Is there a way to relate the $1/e^2$ width of a Gaussian to the standard deviation $\sigma$?

Question

I am trying to create a 3D Gaussian fit so that the fit has the same 1/e^2 diameter as the original data.

The fit parameters need to specify a standard deviation $\sigma$. Is there a way to relate $\sigma$ to the $1/e^2$ diameter?

Thanks

Answer 1

I think I found a way to do it, please let me know if this is correct.

The intensity of a Gaussian beam (laser beam in this case) is modeled by:

$I=I_0e^{-2r^2/w^2}$ where $w$ is the beam RADIUS.

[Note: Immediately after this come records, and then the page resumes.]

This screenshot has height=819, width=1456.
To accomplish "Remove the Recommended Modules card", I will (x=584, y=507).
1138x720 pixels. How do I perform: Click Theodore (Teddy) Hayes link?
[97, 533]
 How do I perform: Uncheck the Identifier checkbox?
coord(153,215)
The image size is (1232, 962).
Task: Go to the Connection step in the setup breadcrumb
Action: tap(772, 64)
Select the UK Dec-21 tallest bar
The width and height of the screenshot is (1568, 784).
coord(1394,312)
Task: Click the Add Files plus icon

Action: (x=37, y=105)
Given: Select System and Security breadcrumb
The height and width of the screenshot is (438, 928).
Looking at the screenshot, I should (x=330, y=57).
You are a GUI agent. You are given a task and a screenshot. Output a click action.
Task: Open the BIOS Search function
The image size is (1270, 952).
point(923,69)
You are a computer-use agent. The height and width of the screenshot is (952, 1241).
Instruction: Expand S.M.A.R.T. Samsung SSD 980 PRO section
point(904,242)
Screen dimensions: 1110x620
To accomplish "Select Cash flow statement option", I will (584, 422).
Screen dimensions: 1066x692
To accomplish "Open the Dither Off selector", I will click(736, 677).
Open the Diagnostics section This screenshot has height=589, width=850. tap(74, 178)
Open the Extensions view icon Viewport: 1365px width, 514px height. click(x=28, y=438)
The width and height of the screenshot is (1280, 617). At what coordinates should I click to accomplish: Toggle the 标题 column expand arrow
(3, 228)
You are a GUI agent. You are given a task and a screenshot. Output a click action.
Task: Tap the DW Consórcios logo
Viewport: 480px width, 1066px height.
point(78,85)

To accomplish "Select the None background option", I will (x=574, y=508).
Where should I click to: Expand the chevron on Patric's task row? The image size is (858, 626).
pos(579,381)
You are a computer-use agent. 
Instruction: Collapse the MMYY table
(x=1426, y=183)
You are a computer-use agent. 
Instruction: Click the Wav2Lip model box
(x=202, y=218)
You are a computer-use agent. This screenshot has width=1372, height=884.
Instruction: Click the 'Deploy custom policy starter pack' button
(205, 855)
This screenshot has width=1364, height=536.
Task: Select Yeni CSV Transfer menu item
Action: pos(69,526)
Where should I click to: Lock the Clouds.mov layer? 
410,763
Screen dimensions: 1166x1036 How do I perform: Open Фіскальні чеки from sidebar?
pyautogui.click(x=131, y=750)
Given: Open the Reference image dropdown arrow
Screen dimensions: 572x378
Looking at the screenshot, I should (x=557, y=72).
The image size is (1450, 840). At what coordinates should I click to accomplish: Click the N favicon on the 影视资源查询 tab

I found on wikipedia that $FWHM=2\sqrt{2\ln(2)}$ where $FWHM$ is the width at half the max intensity value. So let $r=FWHM/2$

$0.5=e^{-2(FWHM/2)^2/w^2}$

$-2\ln(1/2)=FWHM^2/w^2$

$w=FWHM*\sqrt{2\ln(2)}$

Plug in FWHM

$w=\sigma * 2\sqrt{2\ln(2)}/\sqrt{2\ln(2)}=2\sigma$

So the beam diameter $2w=4\sigma=D$